I'd like to propose some changes in how we report and triage Talos
alerts. Over the past couple years, Joel Maher (with occasional
assistance from myself and others) has taken over the job of triaging
and responding to ("sheriffing") Talos regressions. He's done this
through a bunch of existing systems:
1. Graphserver: https://graphs.mozilla.org - a system for visualizing
the results of Talos tests
2. Graphserver alerts: A system that monitors Graphserver for sustained
regressions and improvements in particular Talos tests, and emails
developers and posts to a newsgroup (m.d.tree-alerts) when it detects them.
3. AlertManager: http://alertmanager.allizom.org:8080/alerts.html - A
system Joel created that ingests the emails produced by Graphserver alerts
Over the past year, I've been working on a system called Perfherder
which aims to subsume the above functionality, streamlining this process
and make it easier for developers to understand and respond to these
reports. The final pieces have been coming together, the final one being
a better interface for triaging and responding to alerts, which you can
see here:
https://treeherder.mozilla.org/perf.html#/alerts
We've found that the automated alert emails have not been an effective
way of getting developers to respond to performance regressions. Indeed,
it might have had the opposite effect: because there are so many
"downstream" alerts (notifications produced due to merges and uplifts)
people have been largely ignoring them, thinking that graphserver alerts
(and perhaps talos in general?) are "just noise".

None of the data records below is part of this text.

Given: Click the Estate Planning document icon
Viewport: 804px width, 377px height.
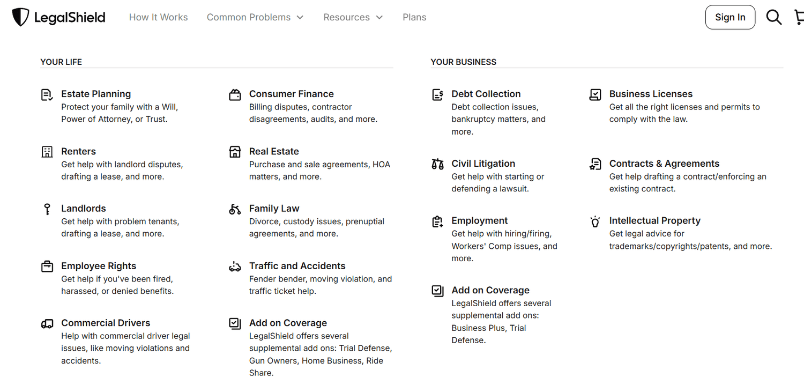Looking at the screenshot, I should click(47, 94).
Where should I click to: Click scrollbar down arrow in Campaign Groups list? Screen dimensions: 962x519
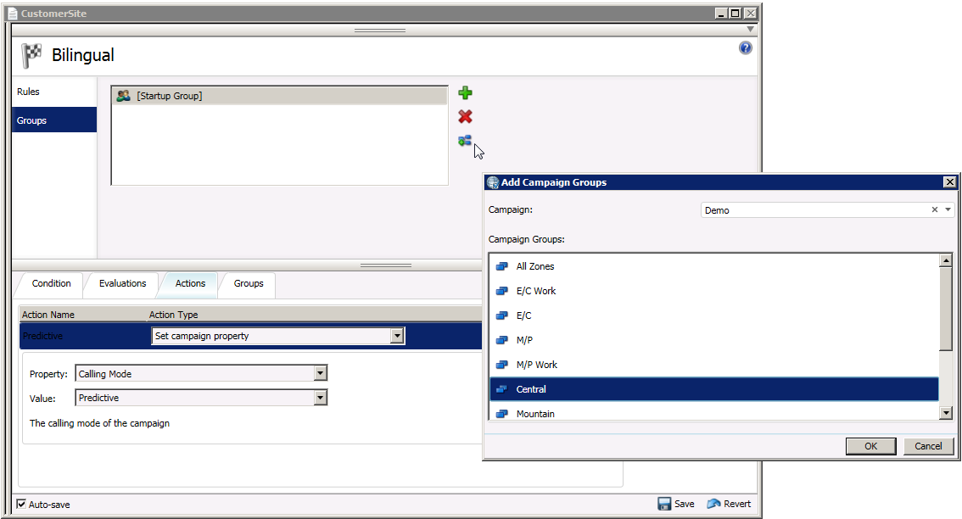(946, 412)
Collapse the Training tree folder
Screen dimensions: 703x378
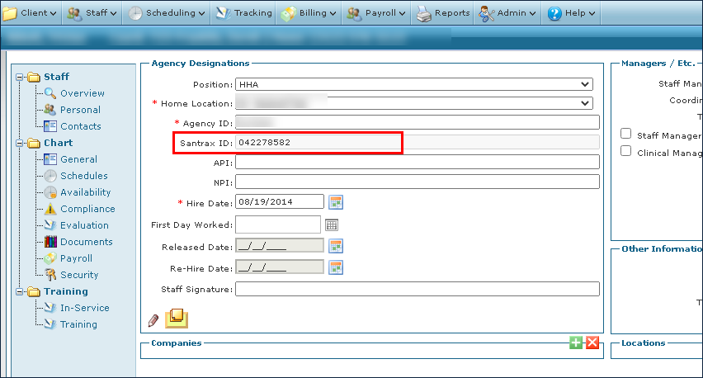20,291
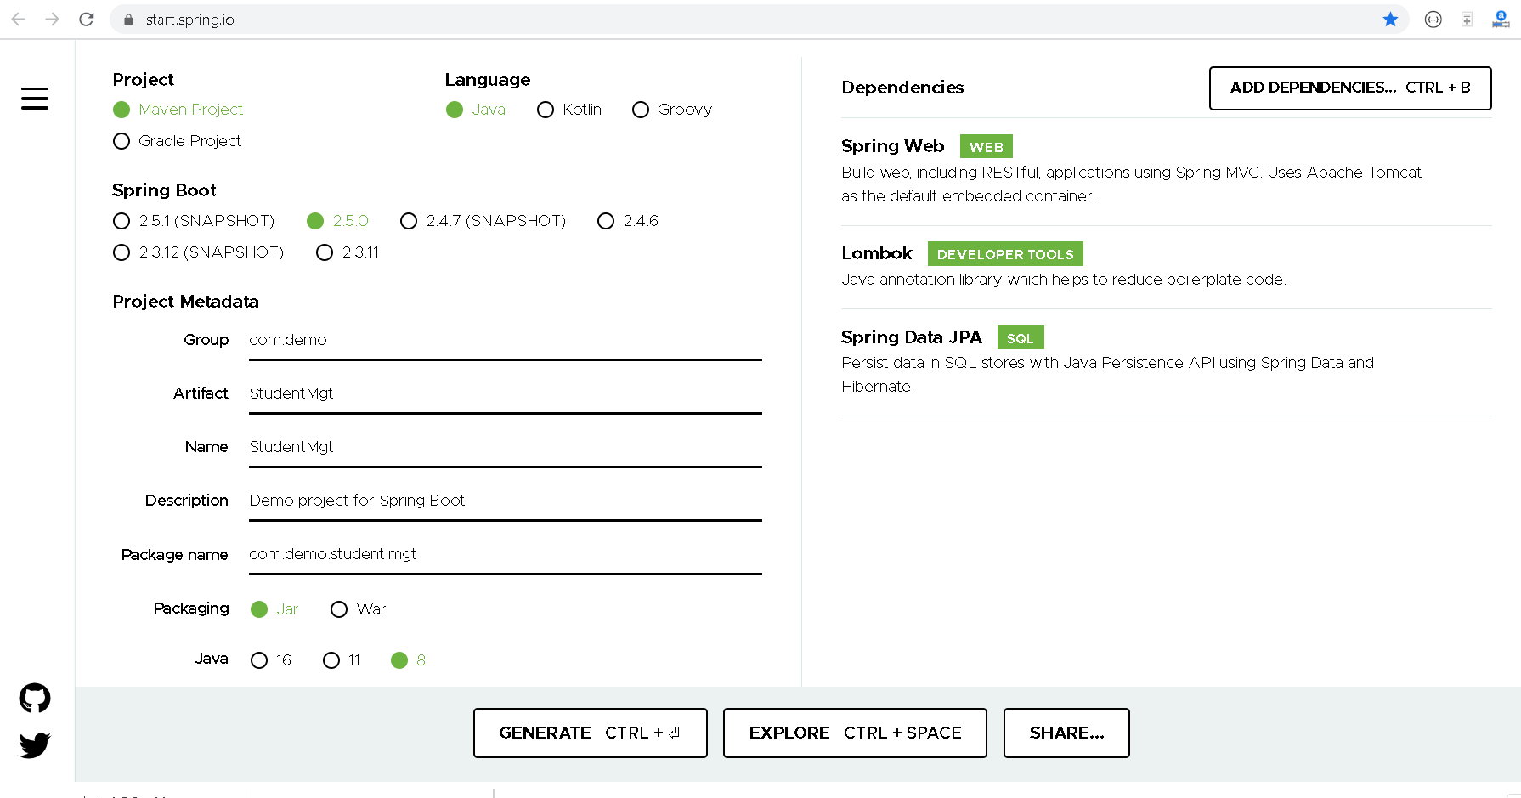
Task: Choose War packaging
Action: coord(340,608)
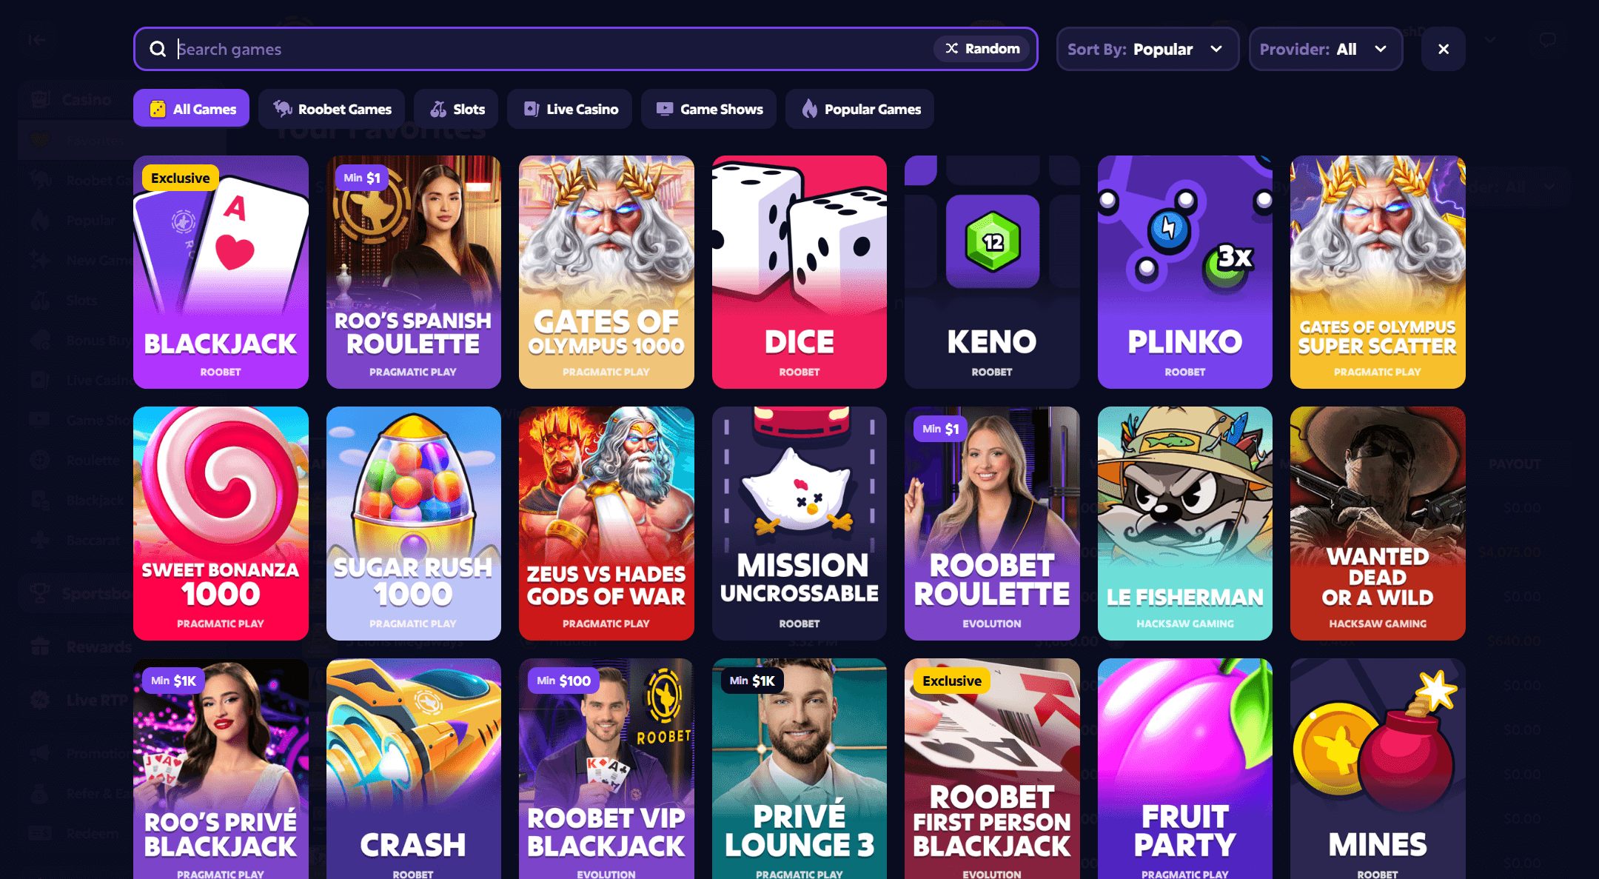Image resolution: width=1599 pixels, height=879 pixels.
Task: Click the magnifier icon in search bar
Action: tap(158, 49)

In fact, this isn't true: the alert subsystem *does* in fact produce
correct reports of regressions and improvements in most cases (there are
certainly exceptions), but I think history has shown that we need at
least some hands-on work by a performance sheriff (someone like Joel) to
triage these results and file bugs appropriately. Doing this with the
help of the AlertManager dashboard has proven much more effective than
the automated e-mails for getting results over the past few years, so
we're going to continue with that approach as we transition over to
Perfherder.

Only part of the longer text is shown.